No one was at the burning vehicle when Santa Rosa firefighters arrived. But an ambulance crew found an injured man walking west along Highway 12, not far from the station.

That man, who officials believed was injured in the van fire, suffered burns to his face and body and was taken to Santa Rosa Memorial Hospital.

The fire was being treated initially as a possible crime as fire investigators and sheriff's deputies attempted to sort out what had happened, said Lantz.

It remained suspicious as details developed and the Sheriff's Office was continuing the investigation, he said.

Multiple calls of the fire came in at 3:55 a.m. including from neighbors reporting hearing a loud explosion.

Preliminarily it appeared the vehicle was at the station getting gas when something sparked the fire.

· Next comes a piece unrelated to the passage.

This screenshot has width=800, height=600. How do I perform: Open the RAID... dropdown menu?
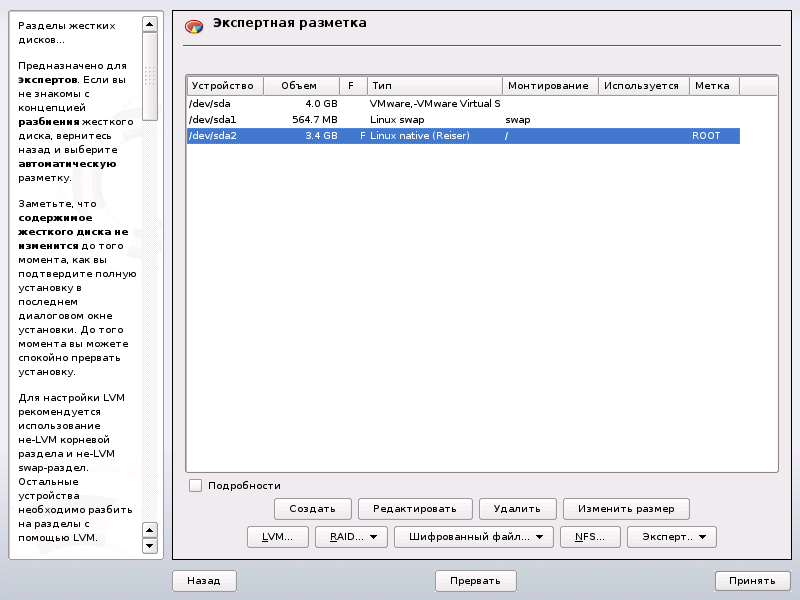tap(351, 537)
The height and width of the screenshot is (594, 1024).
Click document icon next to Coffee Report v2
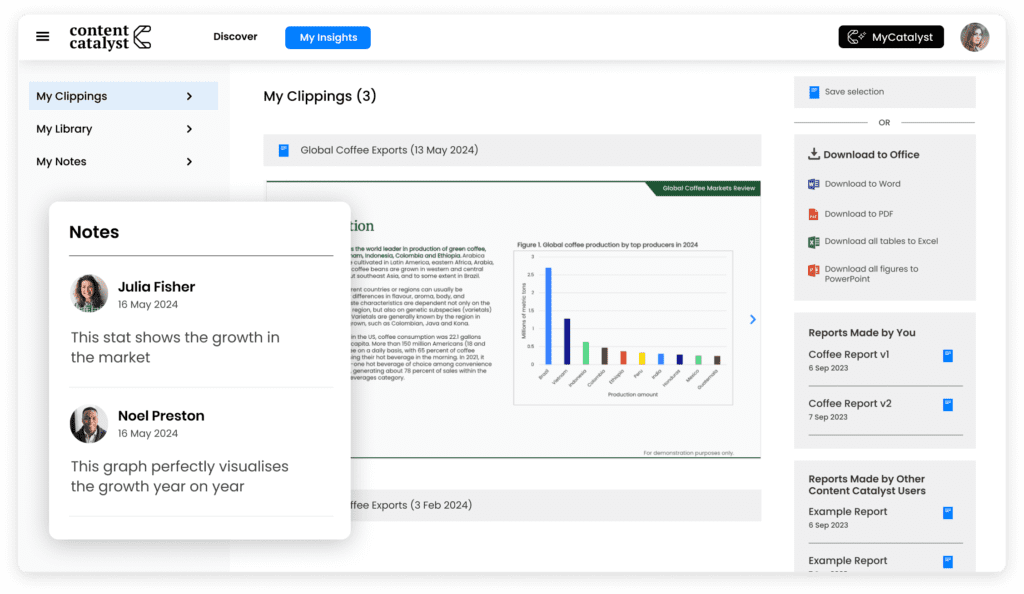(948, 404)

An investigation by late Wednesday morning found that a large container carried in the back of the van was being filled with fuel from the gas pump.

The lack of grounding of the container could have sparked the blast, Lantz said.

"Either static electricity or something like that caused it to ignite," Lantz said.

The explosion was powerful enough to blow the locking mechanism from the back of the van door 55 feet across the parking lot.

The 24-hour station is unmanned during part of the night. Customers still can get fuel, using a credit card.

Investigators had initially thought the man found on the highway could have been the driver, but a video surveillance tape of the front of the station showed three men with the van.

The trio apparently left the scene after the explosion and fire, and two men remained unaccounted for, Lantz said.

Filling containers with fuel requires the container to be grounded, to avoid the chance of static electricity sparking the fuel.

Lantz said containers should be taken out of vehicles or removed from the bed of trucks and put onto the ground, with the gas nozzle making contact with the container.